Compared with the great scientific discoveries of this century, some experiments being conducted aboard the current space-shuttle mission might appear downright goofy.

There's the experiment to measure the effects of weightlessness on a pair of toadfish. There's the effort to create more fragrant perfumes in space. And then, there's the great American cockroach, which one Maryland high school class will be studying to see if weightlessness affects the bug's body rhythms and appetites.

(No word yet on whether bugs dine any differently on pellets 340 miles up.)

While much of the attention has focused on John Glenn's sleep patterns and bone mass, the vast majority of the work aboard Discovery involves hundreds of experiments that could produce the food, medicines, and funky gadgets of tomorrow.

Such experiments may not have the emotional tug of leaving boot prints on the moon, but they represent the evolving purpose of the National Aeronautic and Space Administration. The science conducted aboard NASA's space shuttles, experts say, may end up having as much impact on the lives or ordinary earthlings as rocket science itself.

"It's myopic to say, 'Where's this all going to lead?' " says Larry Pinsky, a physicist at the University of Houston.

Even the 19th-century Scottish physicist James Clerk Maxwell, credited with discovering that light was just another form of electromagnetism, had no idea his discovery would make possible all the computers, radios, light bulbs, and VCRs that 20th-century folks take for granted.

So, if the scientists in charge can't predict the possible applications of their study, Dr.
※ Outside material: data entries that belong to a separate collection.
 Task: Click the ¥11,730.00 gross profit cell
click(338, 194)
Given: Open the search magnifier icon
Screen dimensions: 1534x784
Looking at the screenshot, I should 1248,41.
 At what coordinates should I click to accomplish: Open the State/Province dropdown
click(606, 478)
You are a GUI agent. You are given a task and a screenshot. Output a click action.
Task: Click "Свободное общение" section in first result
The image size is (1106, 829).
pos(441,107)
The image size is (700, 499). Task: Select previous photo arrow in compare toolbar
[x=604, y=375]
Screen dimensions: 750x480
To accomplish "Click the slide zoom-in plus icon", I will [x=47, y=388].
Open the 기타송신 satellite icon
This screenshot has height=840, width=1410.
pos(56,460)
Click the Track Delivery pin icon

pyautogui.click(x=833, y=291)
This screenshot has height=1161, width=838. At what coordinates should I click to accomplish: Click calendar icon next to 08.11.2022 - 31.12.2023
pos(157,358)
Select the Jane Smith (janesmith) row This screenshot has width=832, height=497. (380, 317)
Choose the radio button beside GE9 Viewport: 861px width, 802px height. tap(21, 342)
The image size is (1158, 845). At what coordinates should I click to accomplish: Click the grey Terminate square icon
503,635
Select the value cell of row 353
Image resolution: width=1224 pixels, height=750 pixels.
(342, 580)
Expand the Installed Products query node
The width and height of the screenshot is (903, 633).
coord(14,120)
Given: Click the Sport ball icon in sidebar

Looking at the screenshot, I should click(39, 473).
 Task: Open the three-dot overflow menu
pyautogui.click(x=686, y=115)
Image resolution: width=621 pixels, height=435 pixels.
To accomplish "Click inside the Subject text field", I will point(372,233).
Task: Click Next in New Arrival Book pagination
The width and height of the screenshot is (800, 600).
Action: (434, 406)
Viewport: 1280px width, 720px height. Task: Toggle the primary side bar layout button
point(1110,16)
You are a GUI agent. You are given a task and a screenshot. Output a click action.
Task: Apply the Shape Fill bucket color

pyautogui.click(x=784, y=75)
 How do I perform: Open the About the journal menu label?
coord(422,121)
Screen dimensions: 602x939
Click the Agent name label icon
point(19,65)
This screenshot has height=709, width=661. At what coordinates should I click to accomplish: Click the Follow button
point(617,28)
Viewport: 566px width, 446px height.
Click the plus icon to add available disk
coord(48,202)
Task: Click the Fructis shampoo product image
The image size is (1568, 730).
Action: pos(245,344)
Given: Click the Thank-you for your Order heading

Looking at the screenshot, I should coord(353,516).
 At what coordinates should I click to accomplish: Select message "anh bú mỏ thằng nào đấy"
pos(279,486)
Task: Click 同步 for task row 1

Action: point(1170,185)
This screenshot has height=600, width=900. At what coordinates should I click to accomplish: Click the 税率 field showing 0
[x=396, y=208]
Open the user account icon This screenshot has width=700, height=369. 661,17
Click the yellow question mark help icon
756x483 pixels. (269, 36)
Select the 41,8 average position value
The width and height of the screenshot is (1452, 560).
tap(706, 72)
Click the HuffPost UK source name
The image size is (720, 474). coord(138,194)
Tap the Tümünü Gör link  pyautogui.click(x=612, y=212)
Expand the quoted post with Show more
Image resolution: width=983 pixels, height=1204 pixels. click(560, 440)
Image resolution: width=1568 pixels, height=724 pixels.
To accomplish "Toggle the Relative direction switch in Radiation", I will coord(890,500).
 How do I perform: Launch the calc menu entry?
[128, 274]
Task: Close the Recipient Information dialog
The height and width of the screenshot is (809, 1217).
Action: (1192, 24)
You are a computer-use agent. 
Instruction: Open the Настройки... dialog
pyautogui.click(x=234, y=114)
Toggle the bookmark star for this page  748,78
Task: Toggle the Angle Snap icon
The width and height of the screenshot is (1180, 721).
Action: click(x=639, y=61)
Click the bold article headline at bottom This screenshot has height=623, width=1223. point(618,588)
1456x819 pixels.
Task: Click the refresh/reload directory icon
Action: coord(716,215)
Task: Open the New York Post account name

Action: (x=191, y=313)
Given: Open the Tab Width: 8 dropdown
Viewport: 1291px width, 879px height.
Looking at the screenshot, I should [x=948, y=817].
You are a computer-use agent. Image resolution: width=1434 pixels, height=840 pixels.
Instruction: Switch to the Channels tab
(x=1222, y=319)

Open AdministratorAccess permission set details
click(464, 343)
Pinsky says, it's unfair to cheer some experiments and jeer others. "If we don't know where major discoveries are going to come from, then we should roll back ignorance on a broad front."

At Vero Beach High School, in Vero Beach, Fla., Carol Haffield's science students are pushing back the final frontier by studying a pack of ordinary radish seeds. They have added a growth hormone, gibberlic acid, to radish seeds in a canister aboard Discovery and another set of seeds here on Earth.

In theory, the hormone should coat the seeds more evenly in zero-gravity than it would on earth, and result in sturdier, more productive plants in the limited confines of a future space station or lunar colony. "This is a chance of a lifetime," says John Soethe, a junior at Vero Beach and one of four students who constructed the radish-seed experiment, beating out 100 other student experiments in a citywide contest. "I don't guarantee it will work, but I'm sure hoping."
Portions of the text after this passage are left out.